OpenClaw Scrapling
Advanced web scraping with anti-bot bypass, JavaScript support, and adaptive selectors. Use when scraping websites with Cloudflare protection, dynamic content, or frequent UI changes.
Scrapling Web Scraping Skill
Use Scrapling to scrape modern websites, including those with anti-bot protection, JavaScript-rendered content, and adaptive element tracking.
When to Use This Skill
- User asks to scrape a website or extract data from a URL
- Need to bypass Cloudflare, bot detection, or anti-scraping measures
- Need to handle JavaScript-rendered/dynamic content (React, Vue, etc.)
- Website requires login or session management
- Website structure changes frequently (adaptive selectors)
- Need to scrape multiple pages with rate limiting
Commands
All commands use the scrape.py script in this skill's directory.

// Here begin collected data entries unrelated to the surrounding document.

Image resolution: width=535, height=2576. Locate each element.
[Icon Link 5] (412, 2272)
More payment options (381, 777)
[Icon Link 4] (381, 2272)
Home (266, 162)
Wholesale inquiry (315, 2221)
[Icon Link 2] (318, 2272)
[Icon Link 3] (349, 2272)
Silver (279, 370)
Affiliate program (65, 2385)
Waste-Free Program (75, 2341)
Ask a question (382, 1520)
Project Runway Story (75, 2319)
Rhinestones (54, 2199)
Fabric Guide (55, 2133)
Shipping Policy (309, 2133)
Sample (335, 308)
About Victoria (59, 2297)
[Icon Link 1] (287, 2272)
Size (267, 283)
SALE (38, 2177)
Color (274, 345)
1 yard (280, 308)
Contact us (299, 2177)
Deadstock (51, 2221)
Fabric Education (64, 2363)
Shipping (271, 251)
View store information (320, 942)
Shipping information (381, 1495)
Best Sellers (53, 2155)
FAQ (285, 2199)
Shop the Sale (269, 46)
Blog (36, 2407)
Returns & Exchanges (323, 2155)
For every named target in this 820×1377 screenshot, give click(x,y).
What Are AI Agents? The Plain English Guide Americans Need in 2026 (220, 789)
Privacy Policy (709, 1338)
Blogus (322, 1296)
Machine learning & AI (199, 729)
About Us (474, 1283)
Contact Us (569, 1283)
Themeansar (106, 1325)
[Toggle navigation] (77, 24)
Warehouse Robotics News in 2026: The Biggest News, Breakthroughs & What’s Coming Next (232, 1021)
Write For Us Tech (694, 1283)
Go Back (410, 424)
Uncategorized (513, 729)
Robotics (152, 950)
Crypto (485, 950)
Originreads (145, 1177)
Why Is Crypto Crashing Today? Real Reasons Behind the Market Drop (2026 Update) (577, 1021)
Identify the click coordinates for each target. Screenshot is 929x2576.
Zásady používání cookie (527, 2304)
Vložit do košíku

Basic HTTP Scraping (Fast)
python scrape.py \
--url "https://example.com" \
--selector ".product" \
--output products.json
Use when: Static HTML, no JavaScript, no bot protection
Stealth Mode (Bypass Anti-Bot)
python scrape.py \
--url "https://nopecha.com/demo/cloudflare" \
--stealth \
--selector "#content" \
--output data.json
Use when: Cloudflare protection, bot detection, fingerprinting
Features:
- Bypasses Cloudflare Turnstile automatically
- Browser fingerprint spoofing
- Headless browser mode
Dynamic/JavaScript Content
python scrape.py \
--url "https://spa-website.com" \
--dynamic \
--selector ".loaded-content" \
--wait-for ".loaded-content" \
--output data.json
Use when: React/Vue/Angular apps, lazy-loaded content, AJAX
Features:
- Full Playwright browser automation
- Wait for elements to load
- Network idle detection
Adaptive Selectors (Survives Website Changes)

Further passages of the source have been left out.